The 2017 report identifies five basic types of branch mismatch arrangements that give rise to one of three types of mismatches: deduction / no inclusion (D/NI) outcomes, double deduction (DD) outcomes, and indirect deduction / no inclusion (indirect D/NI) outcomes. This report includes specific recommendations for improvements to domestic law intended to reduce the frequency of branch mismatches as well as targeted branch mismatch rules which adjust the tax consequences in either the residence or branch jurisdiction in order to neutralize the hybrid mismatch without disturbing any of the other tax, commercial or regulatory outcomes. The annexes of the report summarize the recommendations and set out a number of examples illustrating the intended operation of the recommended rules.
Joint Statement Published on Commitment to U.S. Tax Reform
On 27 July 2017, the Office of the Press Secretary of the Trump administration published a joint statement on U.S. tax reform from House Speaker Paul Ryan (R-WI), Senate Majority Leader Mitch McConnell (R-KY), Treasury Secretary Steven Mnuchin, National Economic Council Director Gary Cohn, Senate Finance Committee Chairman Orrin Hatch (R-UT), and House Ways and Means Committee Chairman Kevin Brady (R-TX):
"For the first time in many years, the American people have elected a President and Congress that are fully committed to ensuring that ordinary Americans keep more of their hard-earned money and that our tax policies encourage employers to invest, hire, and grow. And under the leadership of President Trump, the White House and Treasury have met with over 200 members of the House and Senate and hundreds of grassroots and business groups to talk and listen to ideas about tax reform. |P "We are all united in the belief that the single most important action we can take to grow our economy and help the middle class get ahead is to fix our broken tax code for families, small business, and American job creators competing at home and around the globe. Our shared commitment to fixing America’s broken tax code represents a once-in-a-generation opportunity, and so for three months we have been meeting regularly to develop a shared template for tax reform.
"Over many years, the members of the House Ways and Means Committee and the Senate Finance Committee have examined various options for tax reform. During our meetings, the Chairmen of those committees have brought to the table the views and priorities of their committee members. Building on this work, as well as on the efforts of the Administration and input from other stakeholders, we are confident that a shared vision for tax reform exists, and are prepared for the two committees to take the lead and begin producing legislation for the President to sign. |P "Above all, the mission of the committees is to protect American jobs and make taxes simpler, fairer, and lower for hard-working American families. We have always been in agreement that tax relief for American families should be at the heart of our plan. We also believe there should be a lower tax rate for small businesses so they can compete with larger ones, and lower rates for all American businesses so they can compete with foreign ones. The goal is a plan that reduces tax rates as much as possible, allows unprecedented capital expensing, places a priority on permanence, and creates a system that encourages American companies to bring back jobs and profits trapped overseas. And we are now confident that, without transitioning to a new domestic consumption-based tax system, there is a viable approach for ensuring a level playing field between American and foreign companies and workers, while protecting American jobs and the U.S. tax base. While we have debated the pro-growth benefits of border adjustability, we appreciate that there are many unknowns associated with it and have decided to set this policy aside in order to advance tax reform.

Target pointing data
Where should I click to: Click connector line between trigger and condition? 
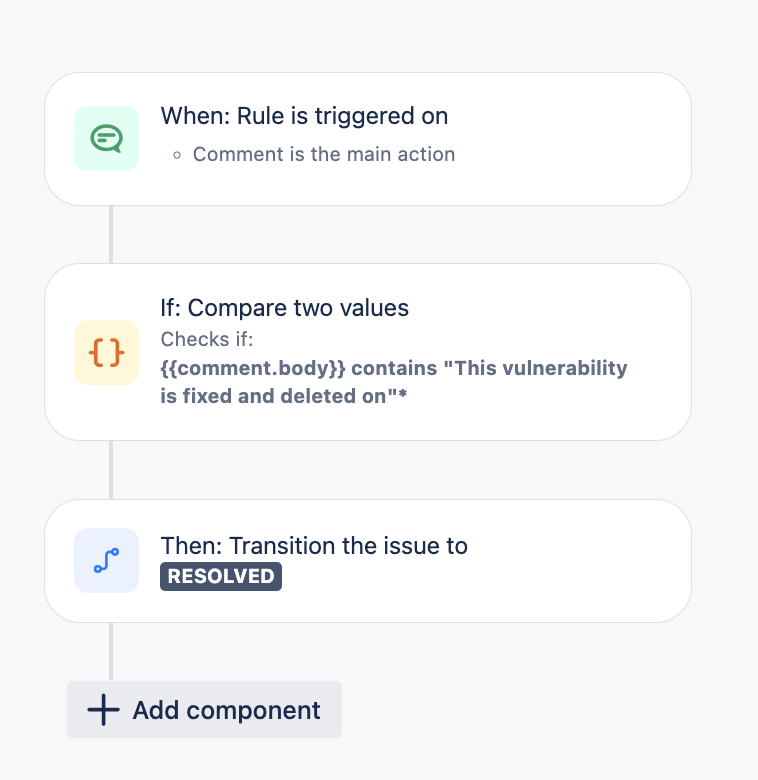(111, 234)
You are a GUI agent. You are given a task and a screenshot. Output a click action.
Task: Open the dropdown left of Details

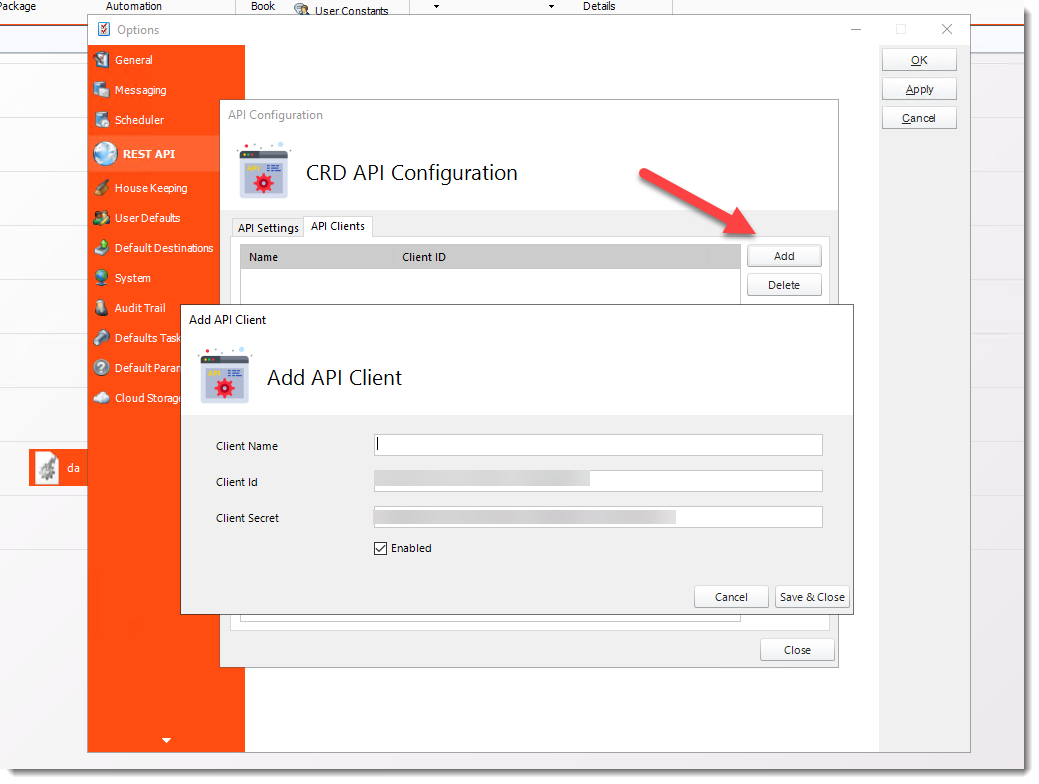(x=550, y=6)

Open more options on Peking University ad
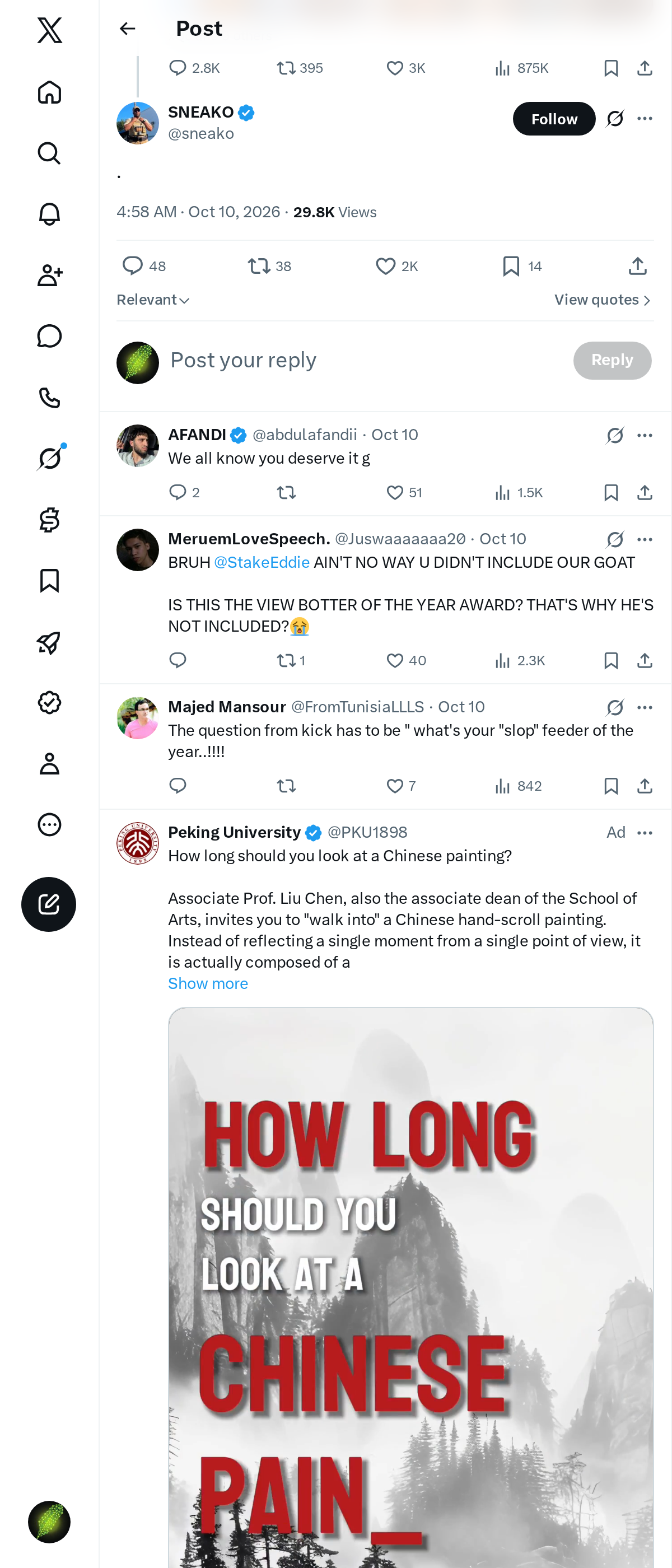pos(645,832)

Stated goal: From the tax passage, copy word for word the stretch starting with "The 2017 report" and going on through "the recommended rules.".

Exercise answer:
The 2017 report identifies five basic types of branch mismatch arrangements that give rise to one of three types of mismatches: deduction / no inclusion (D/NI) outcomes, double deduction (DD) outcomes, and indirect deduction / no inclusion (indirect D/NI) outcomes. This report includes specific recommendations for improvements to domestic law intended to reduce the frequency of branch mismatches as well as targeted branch mismatch rules which adjust the tax consequences in either the residence or branch jurisdiction in order to neutralize the hybrid mismatch without disturbing any of the other tax, commercial or regulatory outcomes. The annexes of the report summarize the recommendations and set out a number of examples illustrating the intended operation of the recommended rules.